Problem to solve> Please rewrite the lines below as a numbered list, skipping any blank lines and leaving out the pictures.

Entries for locating words and elements:

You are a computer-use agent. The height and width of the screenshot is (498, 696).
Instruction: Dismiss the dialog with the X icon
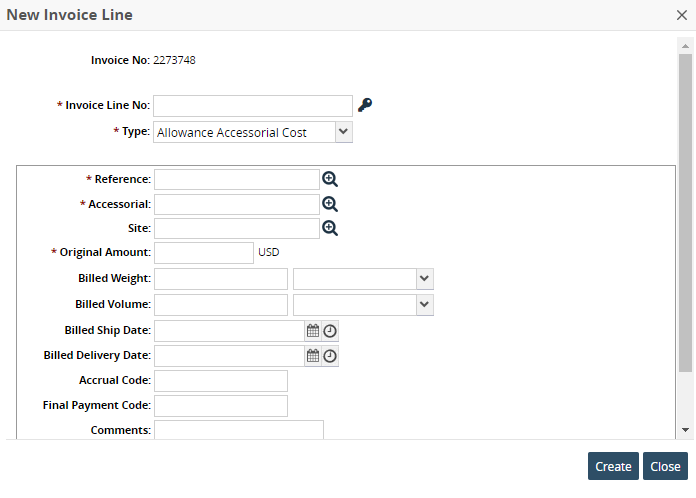[x=681, y=15]
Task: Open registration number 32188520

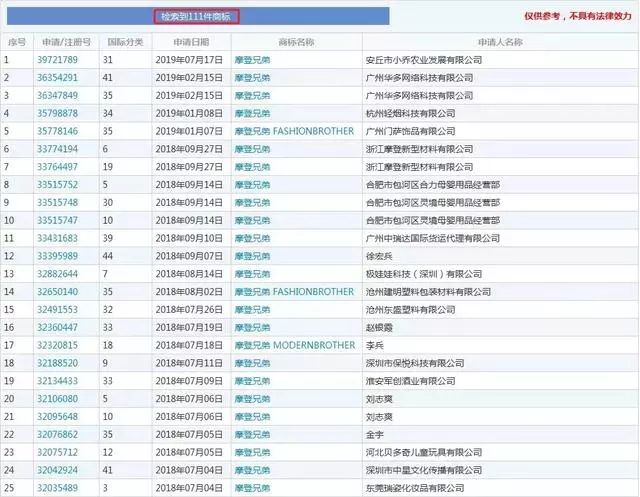Action: (x=57, y=363)
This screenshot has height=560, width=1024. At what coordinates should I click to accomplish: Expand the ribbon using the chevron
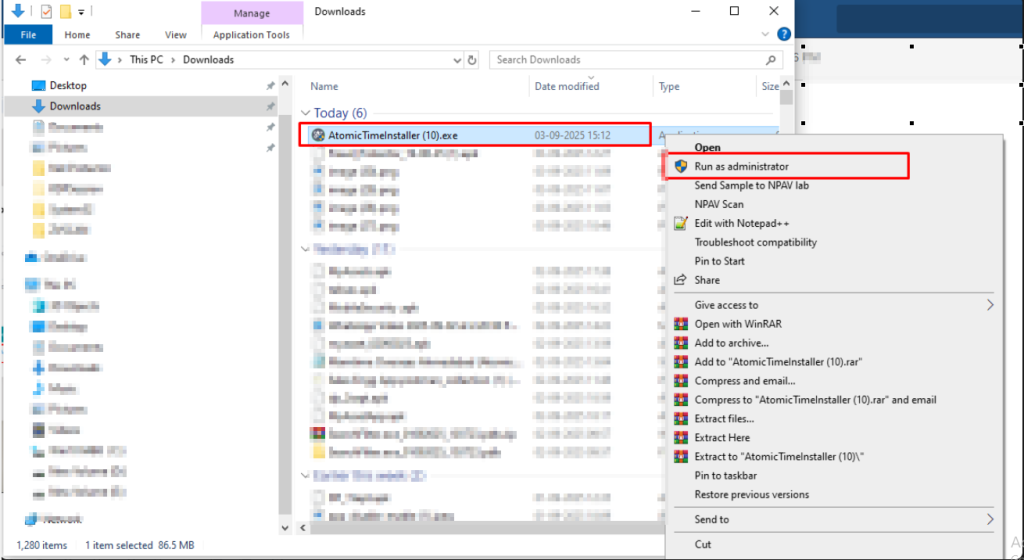click(x=764, y=35)
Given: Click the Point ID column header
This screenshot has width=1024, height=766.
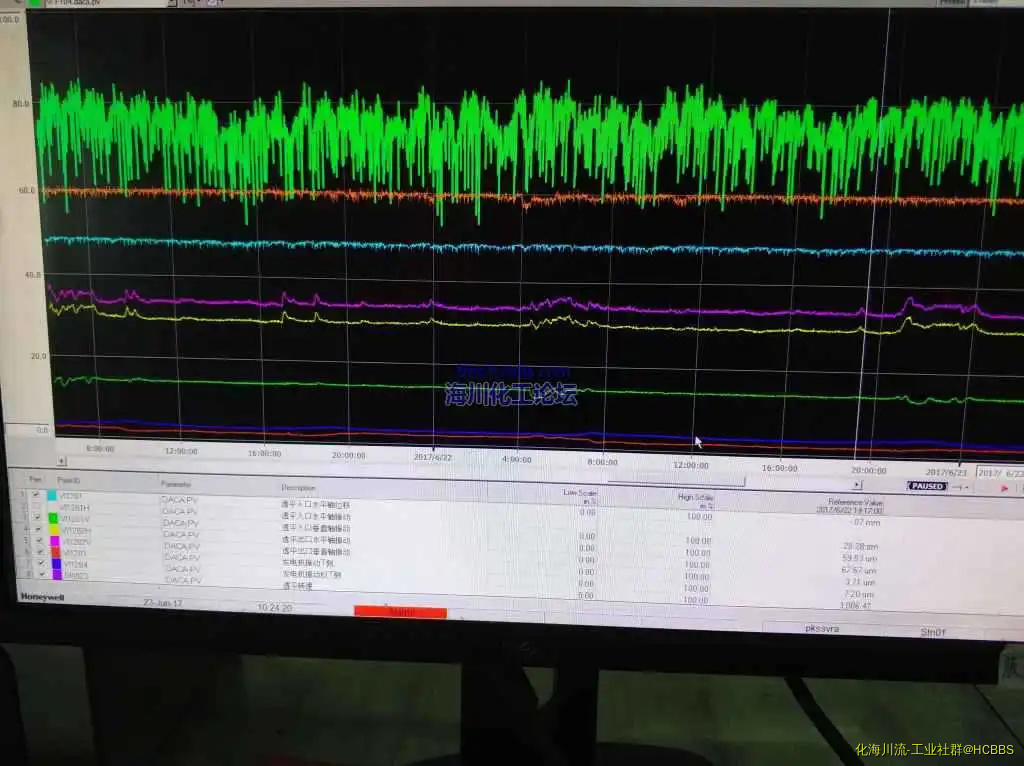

Reply to the exercise>
1. You are a computer-use agent. The height and width of the screenshot is (498, 696).
2. Instruction: Dismiss the dialog with the X icon
3. [x=681, y=15]
4. Task: Open registration number 32188520
5. Action: (x=57, y=363)
6. This screenshot has height=560, width=1024. At what coordinates should I click to accomplish: Expand the ribbon using the chevron
7. click(x=764, y=35)
8. Given: Click the Point ID column header
9. This screenshot has width=1024, height=766.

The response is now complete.